4. Diabetic Nephropathy
Demographics: Patients with diabetes.
Mechanism: Non-enzymatic glycation causes arteriole sclerosis leading to increased intraglomerular pressure and podocyte damage.
5. Amyloidosis
Mechanism: Abnormal protein deposition due to chronic inflammation or multiple myeloma.
Diagnosis
Urinalysis:
Nephrotic Syndrome: Heavy proteinuria, lipiduria, fat oval bodies.
Nephritic Syndrome: Hematuria, pyuria, less protein loss.
Quantitative Tests:
24-hour urine protein or urine albumin-creatinine ratio to differentiate nephrotic (>3.5g) vs. nephritic (<3.5g).
Treatment
General Treatment Strategies
Complications:
Proteinuria: ACE inhibitors/ARBs to reduce protein loss and hypertension.
Hyperlipidemia: Dietary changes, statins.
Edema: Fluid/sodium restriction, diuretics.
Hypercoagulability: Anticoagulation therapy.
Vaccination against pneumococcus to reduce infection risk.
Specific Treatments
Primary Nephrotic Syndromes:
Minimal Change Disease: Steroids as first-line treatment; good response indicates minimal change.

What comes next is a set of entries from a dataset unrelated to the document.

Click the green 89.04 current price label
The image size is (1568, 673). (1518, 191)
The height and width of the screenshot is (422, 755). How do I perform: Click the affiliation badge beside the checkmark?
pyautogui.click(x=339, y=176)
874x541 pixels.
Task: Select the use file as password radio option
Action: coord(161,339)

Membranous Nephropathy & FSGS: Long-term immunosuppressants if steroids aren’t effective; risk of chronic kidney disease.
Secondary Causes
Must treat the underlying cause (e.g. infections, diabetes management, etc.).
Conclusion
Understanding nephrotic syndrome involves recognizing its presentation, differentiating types, and addressing both complications and underlying causes.